Wybrany tekst.
##############################

Dreadnought - Lifewoven (2013)



   Muzyka, o której dziś Wam opowiem jest wyjątkowa, zaskakująca... i genialna. Ani odrobinę nie spodziewałem się tego, co na 'Lifewoven' usłyszałem, dodając tę płytę do biblioteki Spotify. Ale nic tak bardzo mnie nie cieszy, jak muzyczne zaskoczenia (te pozytywne, rzecz jasna). Nie pamiętam już zbyt dobrze, kiedy ostatnio tak bardzo się przy odsłuchach zdziwiłem. I to jest piękne!
  Na swoim debiutanckim albumie Amerykanie z Dreadnought od pierwszych dźwięków grają ze słuchaczami w grę nieoczywistości. Bo włączając ją i słuchając, minuta po minucie, traci się wiarę, że to metal (a przecież chyba na tej podstawie wyświetliła mi się ta sugestia na Spotify, nie?). Jest niespiesznie, klimatycznie, jazzowo. Pięknie, magicznie i... nie metalowo! Co, do licha, pomyślałem? Jednak, gdy dać jej odrobinę więcej czasu, 'Lifewoven' odkrywa przed nami swój ciężki, black metalowy charakter. I mimo, że to tylko momenty, zagajenia czy wręcz, mgnienia, to już wiem dlaczego serwisy muzyczne traktują tę muzykę w kategorii metalu. Bo ten misternie tkany, lekki jazzowo-flower-powerowy nastrój jest właśnie po to, by zrobić miejsce tym nokautującym, metalowym ciosom. Bo, musicie to wiedzieć, Moi Drodzy, żaden z sześciu utworów na 'Lifewoven' nie jest od początku, do końca metalowy. Żaden też nie jest od początku, do końca jazzowy. Tak to sobie muzycy Dreadnought sprytnie obmyślili.

##############################

Zadania do wykonania.
1 - Wypisz wszystkie przymiotniki, którymi pierwsze zdanie recenzji albumu „Lifewoven” określa opisywaną muzykę.
2 - Przepisz fragment recenzji albumu „Lifewoven” od „Dreadnought - Lifewoven” do „to jest piękne!”, zamieniając „Spotify” na „YouTube Music”.
3 - Napisz dalszy ciąg recenzji albumu „Lifewoven”, zaczynając od miejsca, w którym się kończy.

##############################

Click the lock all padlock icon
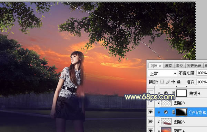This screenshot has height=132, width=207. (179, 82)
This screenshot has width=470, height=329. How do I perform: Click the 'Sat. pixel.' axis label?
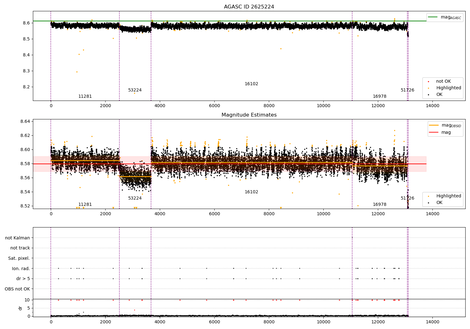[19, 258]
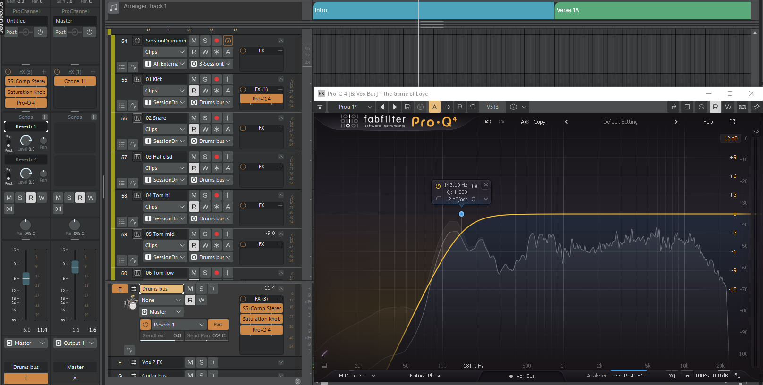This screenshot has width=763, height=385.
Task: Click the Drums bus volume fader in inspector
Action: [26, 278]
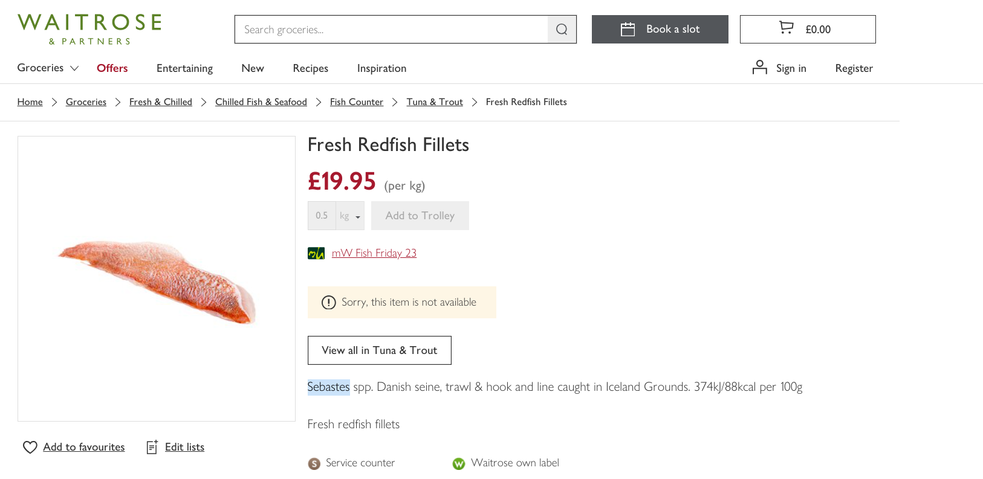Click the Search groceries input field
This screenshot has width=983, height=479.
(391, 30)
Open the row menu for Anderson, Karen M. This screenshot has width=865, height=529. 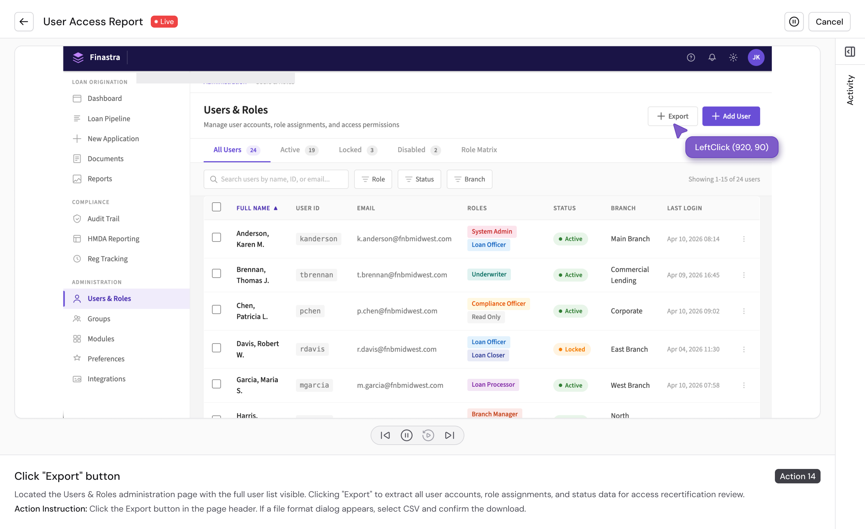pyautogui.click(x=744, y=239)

##############################

Udzielone odpowiedzi.
1 - wyjątkowa, zaskakująca, genialna

2 -
Dreadnought - Lifewoven (2013)



   Muzyka, o której dziś Wam opowiem jest wyjątkowa, zaskakująca... i genialna. Ani odrobinę nie spodziewałem się tego, co na 'Lifewoven' usłyszałem, dodając tę płytę do biblioteki YouTube Music. Ale nic tak bardzo mnie nie cieszy, jak muzyczne zaskoczenia (te pozytywne, rzecz jasna). Nie pamiętam już zbyt dobrze, kiedy ostatnio tak bardzo się przy odsłuchach zdziwiłem. I to jest piękne!

3 -
  Bardzo trudno mi powiedzieć coś konkretnego o muzycznych rozwiązaniach na tej płycie. Tu jest wszystko, co lubię, gdy myślę o niemetalowej muzyce. Jest jazz, jest blues, jest swing, wreszcie, jest progresja. Słyszę tu Pata Metheny'ego, Diablo Swing Orchestra, Opeth (z 'Sorceress') czy UneXpect. Momentami mam nawet wrażenie, jakbym słyszał nuty genialnego Para Lindha. Jak dla mnie, genialne muzyczne spełnienie. Mocniejsze fragmenty w żadnym momencie nie wysuwają się na pierwszy plan, tylko growl może jest odrobinę zbyt blackowo przekombinowany - bardziej kojarzy mi się z horrorem klasy C, niż rasowym metalowym głosem. Ale nie będę się czepiał, bo po pierwsze - jest go tu jak na lekarstwo, a po drugie, to nie on jest tu najważniejszy.
  Bo najważniejsza na 'Lifewoven' jest artystyczna wyobraźnia (i jej fenomenalna muzyczna realizacja) muzyków. Tu każdy dźwięk mówi coś ważnego, obok czego nie można przejść obojętnie. Każdy z utworów przenosi nas w świat zaskoczenia i nieprzerwanej ekscytacji. Mogę was zapewnić, że gdy włączycie sobie tę płytę (i ją zapętlicie), to po kilku godzinach zdacie sobie sprawę, że słuchacie jej już któryś raz i, po pierwsze, nie zdąży się Wam znudzić i, po drugie, nadal będziecie na niej odkrywać coś nowego, czego wcześniej nie dosłyszeliście.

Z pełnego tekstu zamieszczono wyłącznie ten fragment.